Print the data that follows, line for line, with no changes.

## START ITEMS

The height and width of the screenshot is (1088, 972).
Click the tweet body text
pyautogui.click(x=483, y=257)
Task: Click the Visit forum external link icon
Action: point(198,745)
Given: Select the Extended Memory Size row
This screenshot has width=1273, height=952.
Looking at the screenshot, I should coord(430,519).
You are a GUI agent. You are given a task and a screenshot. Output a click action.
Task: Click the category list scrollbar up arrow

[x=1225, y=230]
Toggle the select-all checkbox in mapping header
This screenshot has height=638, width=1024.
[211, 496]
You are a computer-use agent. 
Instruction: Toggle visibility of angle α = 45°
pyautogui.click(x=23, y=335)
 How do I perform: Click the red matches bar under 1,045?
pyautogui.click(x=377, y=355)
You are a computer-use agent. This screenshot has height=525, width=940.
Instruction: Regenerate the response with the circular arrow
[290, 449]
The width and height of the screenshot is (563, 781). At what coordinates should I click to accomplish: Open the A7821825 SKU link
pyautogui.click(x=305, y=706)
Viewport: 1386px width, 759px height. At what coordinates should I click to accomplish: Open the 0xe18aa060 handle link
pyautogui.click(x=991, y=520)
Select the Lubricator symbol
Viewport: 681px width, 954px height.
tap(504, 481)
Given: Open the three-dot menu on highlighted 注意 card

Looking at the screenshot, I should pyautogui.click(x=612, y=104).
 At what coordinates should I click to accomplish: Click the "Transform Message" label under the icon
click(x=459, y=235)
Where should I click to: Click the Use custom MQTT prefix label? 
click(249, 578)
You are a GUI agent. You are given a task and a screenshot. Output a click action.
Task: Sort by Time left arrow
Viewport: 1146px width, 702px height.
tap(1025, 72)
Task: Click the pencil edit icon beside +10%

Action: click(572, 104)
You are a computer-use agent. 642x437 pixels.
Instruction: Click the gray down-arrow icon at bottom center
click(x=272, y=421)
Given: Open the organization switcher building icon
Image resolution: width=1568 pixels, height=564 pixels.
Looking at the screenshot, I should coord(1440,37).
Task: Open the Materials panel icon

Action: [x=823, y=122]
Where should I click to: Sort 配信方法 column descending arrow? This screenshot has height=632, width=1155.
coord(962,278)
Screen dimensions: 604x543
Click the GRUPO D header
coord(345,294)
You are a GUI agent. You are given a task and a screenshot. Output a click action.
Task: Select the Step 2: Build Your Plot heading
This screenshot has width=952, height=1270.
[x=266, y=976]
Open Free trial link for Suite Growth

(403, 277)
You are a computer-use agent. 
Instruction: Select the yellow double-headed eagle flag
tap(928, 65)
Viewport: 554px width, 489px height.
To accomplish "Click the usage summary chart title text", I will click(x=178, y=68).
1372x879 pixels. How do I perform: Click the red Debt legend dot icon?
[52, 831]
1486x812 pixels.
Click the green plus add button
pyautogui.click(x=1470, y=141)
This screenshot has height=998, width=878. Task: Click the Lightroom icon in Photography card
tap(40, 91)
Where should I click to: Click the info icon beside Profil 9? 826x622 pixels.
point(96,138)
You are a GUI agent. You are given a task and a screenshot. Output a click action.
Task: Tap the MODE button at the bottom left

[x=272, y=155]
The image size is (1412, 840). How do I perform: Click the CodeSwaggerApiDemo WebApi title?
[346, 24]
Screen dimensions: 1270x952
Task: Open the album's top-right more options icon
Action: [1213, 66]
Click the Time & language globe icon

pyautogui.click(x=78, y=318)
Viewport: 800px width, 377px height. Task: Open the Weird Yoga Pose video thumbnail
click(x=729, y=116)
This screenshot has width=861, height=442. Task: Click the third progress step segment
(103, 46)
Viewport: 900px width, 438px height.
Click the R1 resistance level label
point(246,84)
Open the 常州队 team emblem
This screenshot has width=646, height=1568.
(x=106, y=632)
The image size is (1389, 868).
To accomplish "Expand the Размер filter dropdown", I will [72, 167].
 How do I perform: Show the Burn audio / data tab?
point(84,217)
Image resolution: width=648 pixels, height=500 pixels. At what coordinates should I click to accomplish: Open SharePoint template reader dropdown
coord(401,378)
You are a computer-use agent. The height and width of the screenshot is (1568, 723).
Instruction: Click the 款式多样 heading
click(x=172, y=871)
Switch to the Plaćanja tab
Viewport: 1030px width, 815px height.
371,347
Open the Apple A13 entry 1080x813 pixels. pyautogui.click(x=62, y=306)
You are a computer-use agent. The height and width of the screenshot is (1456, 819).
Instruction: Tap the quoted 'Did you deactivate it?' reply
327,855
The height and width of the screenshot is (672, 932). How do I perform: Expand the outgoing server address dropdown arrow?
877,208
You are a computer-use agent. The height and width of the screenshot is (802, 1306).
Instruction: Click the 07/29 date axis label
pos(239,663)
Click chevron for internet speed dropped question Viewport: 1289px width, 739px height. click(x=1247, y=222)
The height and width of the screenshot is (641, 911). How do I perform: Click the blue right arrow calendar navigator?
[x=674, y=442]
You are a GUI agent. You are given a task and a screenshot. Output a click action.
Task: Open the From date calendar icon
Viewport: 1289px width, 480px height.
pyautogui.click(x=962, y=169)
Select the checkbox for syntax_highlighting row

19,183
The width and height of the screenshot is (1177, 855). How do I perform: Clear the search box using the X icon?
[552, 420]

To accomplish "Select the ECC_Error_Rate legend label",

## END ITEMS

*FINAL ANSWER*
The height and width of the screenshot is (1088, 972).
Click the tweet body text
pyautogui.click(x=483, y=257)
Task: Click the Visit forum external link icon
Action: point(198,745)
Given: Select the Extended Memory Size row
This screenshot has width=1273, height=952.
Looking at the screenshot, I should coord(430,519).
You are a GUI agent. You are given a task and a screenshot. Output a click action.
Task: Click the category list scrollbar up arrow

[x=1225, y=230]
Toggle the select-all checkbox in mapping header
This screenshot has height=638, width=1024.
[211, 496]
You are a computer-use agent. 
Instruction: Toggle visibility of angle α = 45°
pyautogui.click(x=23, y=335)
 How do I perform: Click the red matches bar under 1,045?
pyautogui.click(x=377, y=355)
You are a computer-use agent. This screenshot has height=525, width=940.
Instruction: Regenerate the response with the circular arrow
[290, 449]
The width and height of the screenshot is (563, 781). At what coordinates should I click to accomplish: Open the A7821825 SKU link
pyautogui.click(x=305, y=706)
Viewport: 1386px width, 759px height. At what coordinates should I click to accomplish: Open the 0xe18aa060 handle link
pyautogui.click(x=991, y=520)
Select the Lubricator symbol
Viewport: 681px width, 954px height.
tap(504, 481)
Given: Open the three-dot menu on highlighted 注意 card

Looking at the screenshot, I should pyautogui.click(x=612, y=104).
 At what coordinates should I click to accomplish: Click the "Transform Message" label under the icon
click(x=459, y=235)
Where should I click to: Click the Use custom MQTT prefix label? 
click(249, 578)
You are a GUI agent. You are given a task and a screenshot. Output a click action.
Task: Sort by Time left arrow
Viewport: 1146px width, 702px height.
tap(1025, 72)
Task: Click the pencil edit icon beside +10%

Action: click(572, 104)
You are a computer-use agent. 642x437 pixels.
Instruction: Click the gray down-arrow icon at bottom center
click(x=272, y=421)
Given: Open the organization switcher building icon
Image resolution: width=1568 pixels, height=564 pixels.
Looking at the screenshot, I should coord(1440,37).
Task: Open the Materials panel icon

Action: [x=823, y=122]
Where should I click to: Sort 配信方法 column descending arrow? This screenshot has height=632, width=1155.
coord(962,278)
Screen dimensions: 604x543
Click the GRUPO D header
coord(345,294)
You are a GUI agent. You are given a task and a screenshot. Output a click action.
Task: Select the Step 2: Build Your Plot heading
This screenshot has width=952, height=1270.
[x=266, y=976]
Open Free trial link for Suite Growth

(403, 277)
You are a computer-use agent. 
Instruction: Select the yellow double-headed eagle flag
tap(928, 65)
Viewport: 554px width, 489px height.
To accomplish "Click the usage summary chart title text", I will click(x=178, y=68).
1372x879 pixels. How do I perform: Click the red Debt legend dot icon?
[52, 831]
1486x812 pixels.
Click the green plus add button
pyautogui.click(x=1470, y=141)
This screenshot has height=998, width=878. Task: Click the Lightroom icon in Photography card
tap(40, 91)
Where should I click to: Click the info icon beside Profil 9? 826x622 pixels.
point(96,138)
You are a GUI agent. You are given a task and a screenshot. Output a click action.
Task: Tap the MODE button at the bottom left

[x=272, y=155]
The image size is (1412, 840). How do I perform: Click the CodeSwaggerApiDemo WebApi title?
[346, 24]
Screen dimensions: 1270x952
Task: Open the album's top-right more options icon
Action: [1213, 66]
Click the Time & language globe icon

pyautogui.click(x=78, y=318)
Viewport: 800px width, 377px height. Task: Open the Weird Yoga Pose video thumbnail
click(x=729, y=116)
This screenshot has width=861, height=442. Task: Click the third progress step segment
(103, 46)
Viewport: 900px width, 438px height.
Click the R1 resistance level label
point(246,84)
Open the 常州队 team emblem
This screenshot has width=646, height=1568.
(x=106, y=632)
The image size is (1389, 868).
To accomplish "Expand the Размер filter dropdown", I will [72, 167].
 How do I perform: Show the Burn audio / data tab?
point(84,217)
Image resolution: width=648 pixels, height=500 pixels. At what coordinates should I click to accomplish: Open SharePoint template reader dropdown
coord(401,378)
You are a computer-use agent. The height and width of the screenshot is (1568, 723).
Instruction: Click the 款式多样 heading
click(x=172, y=871)
Switch to the Plaćanja tab
Viewport: 1030px width, 815px height.
371,347
Open the Apple A13 entry 1080x813 pixels. pyautogui.click(x=62, y=306)
You are a computer-use agent. The height and width of the screenshot is (1456, 819).
Instruction: Tap the quoted 'Did you deactivate it?' reply
327,855
The height and width of the screenshot is (672, 932). How do I perform: Expand the outgoing server address dropdown arrow?
877,208
You are a computer-use agent. The height and width of the screenshot is (802, 1306).
Instruction: Click the 07/29 date axis label
pos(239,663)
Click chevron for internet speed dropped question Viewport: 1289px width, 739px height. click(x=1247, y=222)
The height and width of the screenshot is (641, 911). How do I perform: Click the blue right arrow calendar navigator?
[x=674, y=442]
You are a GUI agent. You are given a task and a screenshot. Output a click action.
Task: Open the From date calendar icon
Viewport: 1289px width, 480px height.
pyautogui.click(x=962, y=169)
Select the checkbox for syntax_highlighting row

19,183
The width and height of the screenshot is (1177, 855). How do I perform: Clear the search box using the X icon?
[552, 420]

To accomplish "Select the ECC_Error_Rate legend label",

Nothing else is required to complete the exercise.